Personal information
- Full name: Harold Riley
- Date of birth: 22 November 1909
- Place of birth: Hollinwood, Oldham, England
- Date of death: 8 April 1982 (aged 72)
- Place of death: Lincoln, England
- Height: 5 ft 4 in (1.63 m)
- Position: Inside forward

Senior career*
- Years: Team / Apps / (Gls)
- 1927–1928: Altrincham
- 1928–1929: Hurst
- 1929: Birmingham / 1 / (0)
- 1929–1930: Ashton National / 42 / (22)
- 1930–1931: Accrington Stanley / 32 / (18)
- 1931–1933: Lincoln City / 57 / (25)
- 1933–1934: Notts County / 16 / (3)
- 1934–1936: Cardiff City / 61 / (13)
- 1936–1938: Northampton Town / 22 / (4)
- 1938–1945: Exeter City / 28 / (11)
- 1945–1947: Ruston Bucyrus

= Harold Riley (footballer) =

English footballer

Harold Riley (22 November 1909 – 8 April 1982), sometimes known as Harry Riley, was an English professional footballer who scored 74 goals from 217 appearances in the Football League playing for Birmingham, Accrington Stanley, Lincoln City, Notts County, Cardiff City, Northampton Town and Exeter City.

==Career==
Riley was born in the Hollinwood area of Oldham, Lancashire.
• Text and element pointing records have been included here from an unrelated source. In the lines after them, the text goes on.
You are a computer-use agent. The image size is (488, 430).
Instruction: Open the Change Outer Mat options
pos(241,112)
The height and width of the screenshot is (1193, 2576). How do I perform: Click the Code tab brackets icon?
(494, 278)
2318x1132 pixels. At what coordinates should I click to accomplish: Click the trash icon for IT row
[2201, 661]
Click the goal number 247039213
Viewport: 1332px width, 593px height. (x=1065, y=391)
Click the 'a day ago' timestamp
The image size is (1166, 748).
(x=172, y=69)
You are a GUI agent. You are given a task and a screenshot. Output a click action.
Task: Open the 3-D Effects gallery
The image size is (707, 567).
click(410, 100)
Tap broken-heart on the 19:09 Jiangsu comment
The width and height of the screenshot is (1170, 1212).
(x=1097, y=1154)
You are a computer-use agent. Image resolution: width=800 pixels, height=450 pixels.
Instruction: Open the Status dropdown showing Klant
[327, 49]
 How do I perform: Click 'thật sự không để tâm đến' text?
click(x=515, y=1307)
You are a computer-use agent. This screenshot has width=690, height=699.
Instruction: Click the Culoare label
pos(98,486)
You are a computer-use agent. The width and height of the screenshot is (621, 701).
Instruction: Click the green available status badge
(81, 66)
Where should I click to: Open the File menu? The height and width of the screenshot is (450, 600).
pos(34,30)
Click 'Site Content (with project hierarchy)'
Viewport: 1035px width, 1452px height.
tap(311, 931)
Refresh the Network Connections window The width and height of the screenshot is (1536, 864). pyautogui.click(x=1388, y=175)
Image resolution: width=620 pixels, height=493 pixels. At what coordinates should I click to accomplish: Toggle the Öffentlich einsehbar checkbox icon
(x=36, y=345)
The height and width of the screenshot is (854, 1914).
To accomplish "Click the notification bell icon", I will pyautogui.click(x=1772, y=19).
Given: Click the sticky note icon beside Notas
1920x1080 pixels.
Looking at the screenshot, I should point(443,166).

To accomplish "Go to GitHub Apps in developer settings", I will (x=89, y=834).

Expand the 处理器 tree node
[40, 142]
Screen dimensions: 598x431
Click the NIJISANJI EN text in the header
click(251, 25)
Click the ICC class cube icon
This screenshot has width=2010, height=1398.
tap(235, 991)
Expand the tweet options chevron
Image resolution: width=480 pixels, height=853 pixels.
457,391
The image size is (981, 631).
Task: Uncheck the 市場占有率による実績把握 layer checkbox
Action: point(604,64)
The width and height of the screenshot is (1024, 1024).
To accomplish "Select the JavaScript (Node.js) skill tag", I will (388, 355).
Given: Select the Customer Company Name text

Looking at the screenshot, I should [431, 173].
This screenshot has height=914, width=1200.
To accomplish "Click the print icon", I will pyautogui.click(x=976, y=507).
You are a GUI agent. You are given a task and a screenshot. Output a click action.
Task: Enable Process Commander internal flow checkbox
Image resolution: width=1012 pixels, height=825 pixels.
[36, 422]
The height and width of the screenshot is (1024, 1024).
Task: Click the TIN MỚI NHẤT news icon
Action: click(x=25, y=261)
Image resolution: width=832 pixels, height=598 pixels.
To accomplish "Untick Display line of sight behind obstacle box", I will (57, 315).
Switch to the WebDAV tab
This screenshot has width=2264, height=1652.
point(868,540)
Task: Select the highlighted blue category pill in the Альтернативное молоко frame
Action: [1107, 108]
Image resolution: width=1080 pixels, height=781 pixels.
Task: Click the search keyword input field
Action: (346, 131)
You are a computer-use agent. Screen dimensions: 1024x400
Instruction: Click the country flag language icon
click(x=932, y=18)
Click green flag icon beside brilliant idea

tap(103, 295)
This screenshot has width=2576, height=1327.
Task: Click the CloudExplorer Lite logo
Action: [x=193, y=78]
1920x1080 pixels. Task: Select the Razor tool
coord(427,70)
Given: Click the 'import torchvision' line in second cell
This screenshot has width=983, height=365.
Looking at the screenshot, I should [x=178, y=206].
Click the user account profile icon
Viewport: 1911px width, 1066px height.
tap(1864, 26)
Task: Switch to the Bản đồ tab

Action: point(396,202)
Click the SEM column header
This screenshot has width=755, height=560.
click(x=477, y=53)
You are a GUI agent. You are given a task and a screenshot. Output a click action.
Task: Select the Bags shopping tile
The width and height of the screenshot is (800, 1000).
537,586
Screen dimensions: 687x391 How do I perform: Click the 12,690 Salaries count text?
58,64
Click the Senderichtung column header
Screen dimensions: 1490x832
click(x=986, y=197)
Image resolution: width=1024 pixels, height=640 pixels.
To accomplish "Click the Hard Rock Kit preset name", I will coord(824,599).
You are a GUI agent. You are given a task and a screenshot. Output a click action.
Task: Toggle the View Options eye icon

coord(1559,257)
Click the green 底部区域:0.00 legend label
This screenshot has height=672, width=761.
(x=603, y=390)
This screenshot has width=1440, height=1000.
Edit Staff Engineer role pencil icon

He began his football career in the Cheshire County League, first with Altrincham and then with Hurst, for whom he scored both on his debut and on his last appearance, with a total of 11 goals from 22 games in all competitions. After an unsuccessful trial with Manchester United, he played one Football League First Division game for Birmingham, on the last day of the 1928–29 season in a 1–0 win away at Leeds United. Riley returned to the Cheshire League with Ashton National before spending the 1930–31 season with Accrington Stanley of the Third Division North, where he was their joint leading scorer with 18 from 32 games.

Together with Accrington teammate George Whyte, Riley, described as "small and clever", then joined Lincoln City where he played a key role in their 1931–32 Third Division North title. After one season in the Second Division with Lincoln, bringing his contribution up to 27 goals from 59 games in all competitions, he continued his tour with another year in the second tier with Notts County, before finishing off his professional career in the Third Division South. Two years at Cardiff City were followed by another two at Northampton Town and a final spell with Exeter City, where his second season was interrupted by the Second World War. After the war he returned to the Lincoln area where he played for Ruston-Bucyrus' works team, Ruston Bucyrus. In the 1960s he was manager of Lincoln City's reserve team.

Riley also played cricket as a right-handed batsman for Lincolnshire in the 1949 Minor Counties Championship.

Riley died in Lincoln in 1982 at the age of 72.